In 1868, at the advisement of his doctor, Frank Kimball went shopping for land in places like Santa Barbara and Pasadena. He settled for a large ranch just a few miles from the border with Mexico. A place called El Rancho de la Nacion. In order to buy the property he partnered with his brothers and borrowed money. From the beginning he labored day and night to make National City a success.
From his house he started a library, and lent it out for church services. He built wells, wharfs, orchards, and sold lots with conditions that the owner must improve the land. His biggest achievement was bringing the railroad to the area, and for a short time National City was the western terminus of a transcontinental railway.
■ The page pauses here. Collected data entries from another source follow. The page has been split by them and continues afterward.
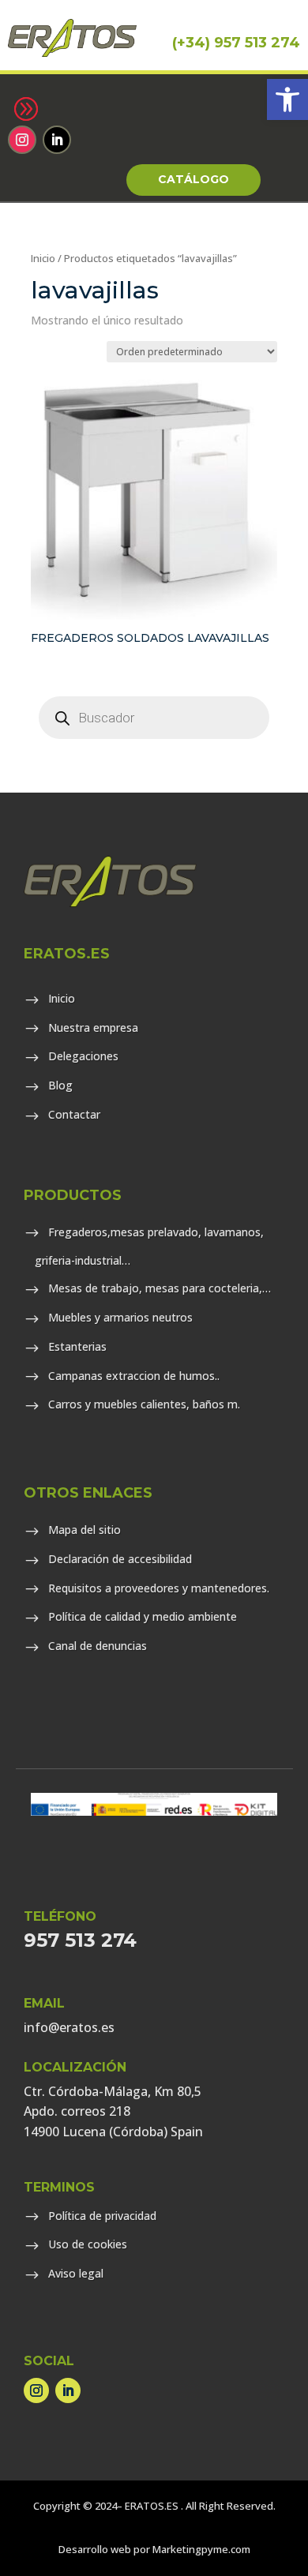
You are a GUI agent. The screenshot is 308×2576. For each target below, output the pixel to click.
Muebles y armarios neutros (120, 1317)
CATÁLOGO (193, 179)
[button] (287, 99)
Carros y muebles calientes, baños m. (144, 1404)
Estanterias (77, 1346)
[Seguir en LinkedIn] (57, 140)
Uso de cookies (87, 2244)
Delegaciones (83, 1055)
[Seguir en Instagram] (22, 140)
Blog (60, 1085)
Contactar (74, 1114)
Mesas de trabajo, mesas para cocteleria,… (159, 1288)
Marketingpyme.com (201, 2549)
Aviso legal (75, 2273)
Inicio (43, 258)
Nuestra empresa (93, 1027)
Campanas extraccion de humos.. (134, 1375)
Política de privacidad (102, 2215)
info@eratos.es (69, 2027)
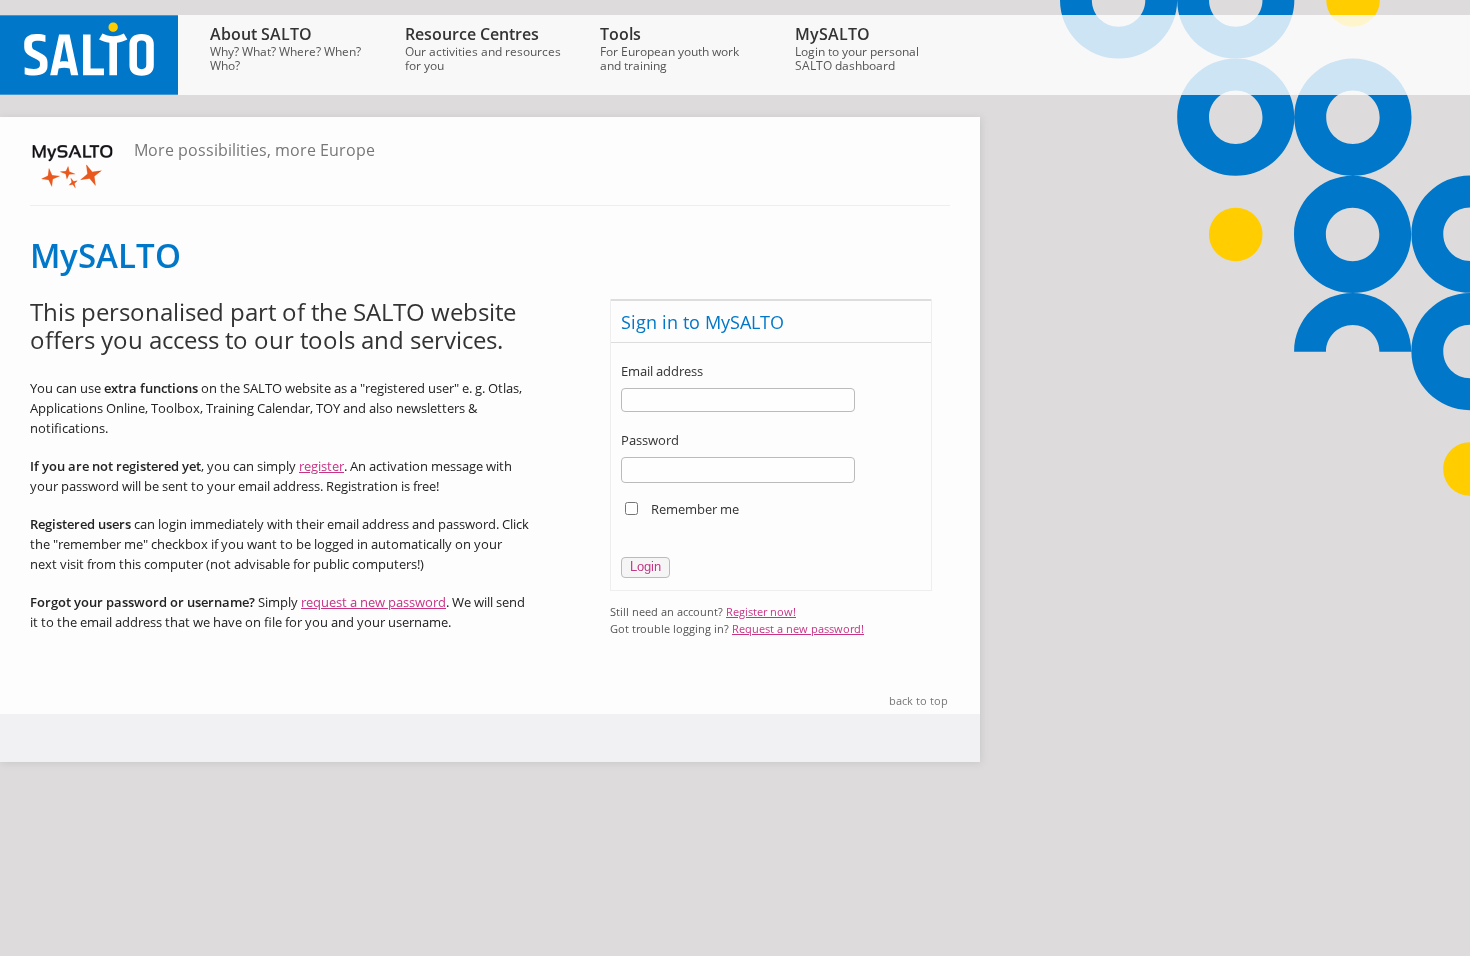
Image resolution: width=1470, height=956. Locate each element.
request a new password (373, 602)
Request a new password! (798, 628)
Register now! (761, 611)
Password (650, 440)
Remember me (695, 509)
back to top (918, 700)
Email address (662, 371)
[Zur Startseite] (89, 90)
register (321, 466)
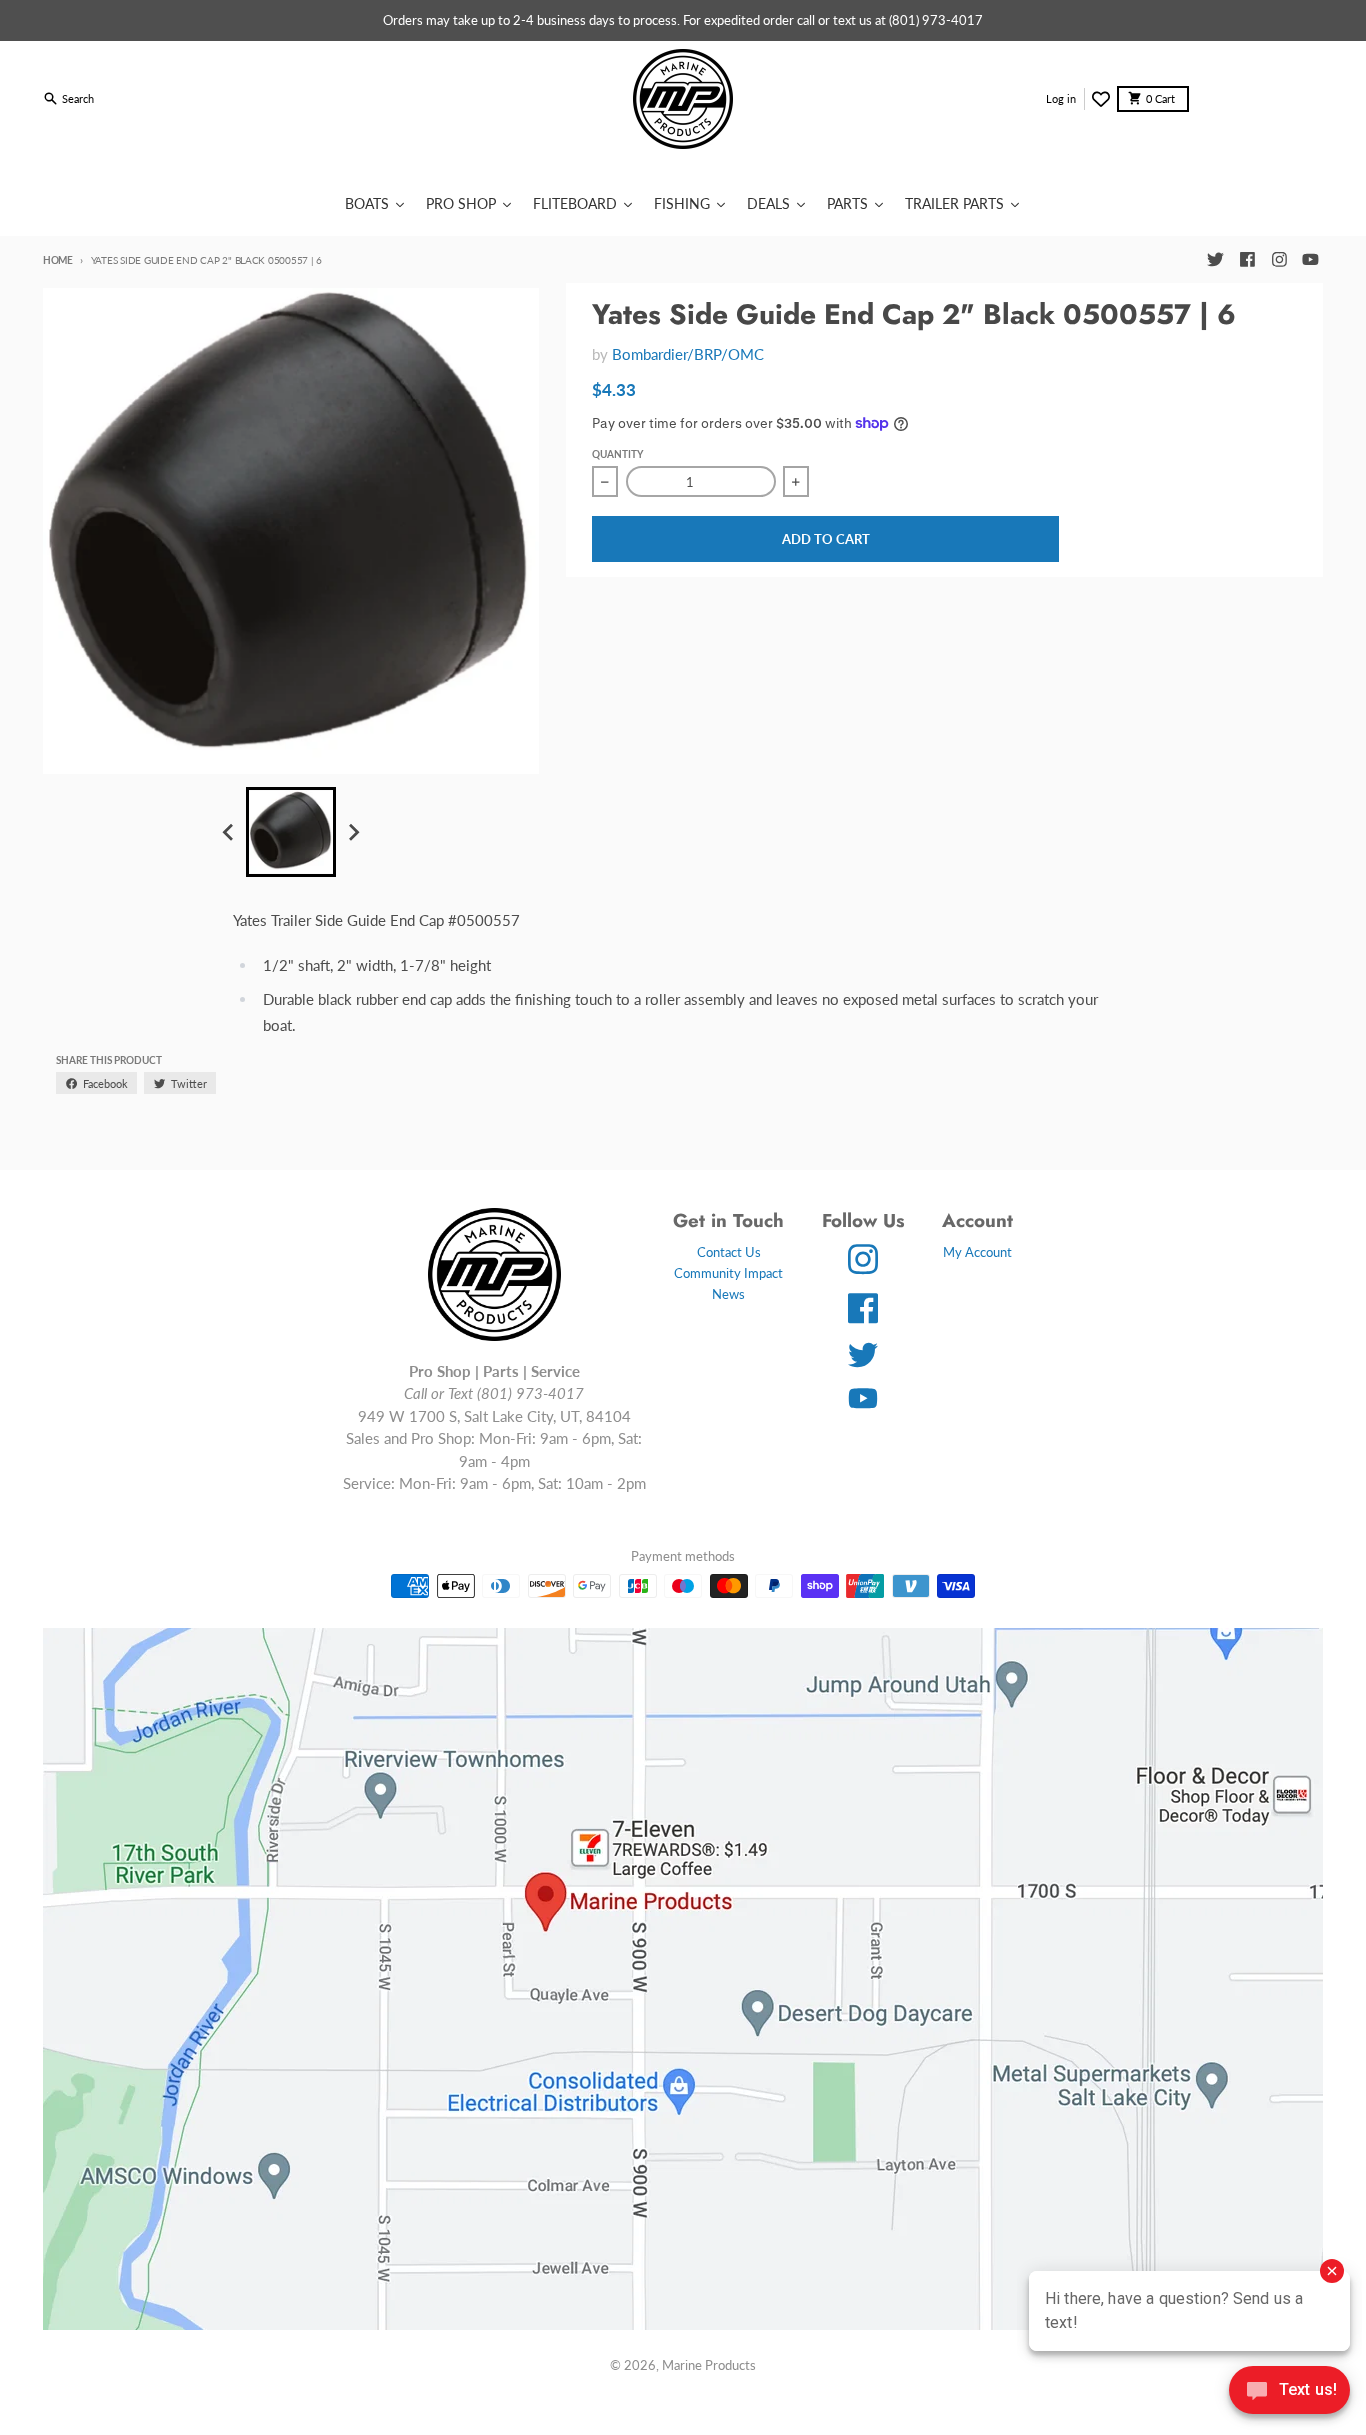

Frank Kimball was a brilliant and enterprising man of action who contended with the naysayers and scoffers of his day.
Today in National City we have dozens of Frank Kimballs giving back to the city. Some have been at it for decades. They love the town and contribute to it in positive ways. They're in the library and at city hall. Some are teachers, and some volunteers. They contribute music, theater, or their time in one of the many civic committees. Many, many are habitual givers.
For the record, National City is a wonderful place to live and thanks to the community and the many Frank Kimballs out there, it will continue to thrive. True, there are monumental challenges and mistakes of the past to overcome, but the city turned a corner a long time ago. And with all the good people of National City behind the effort as participants, good things will follow.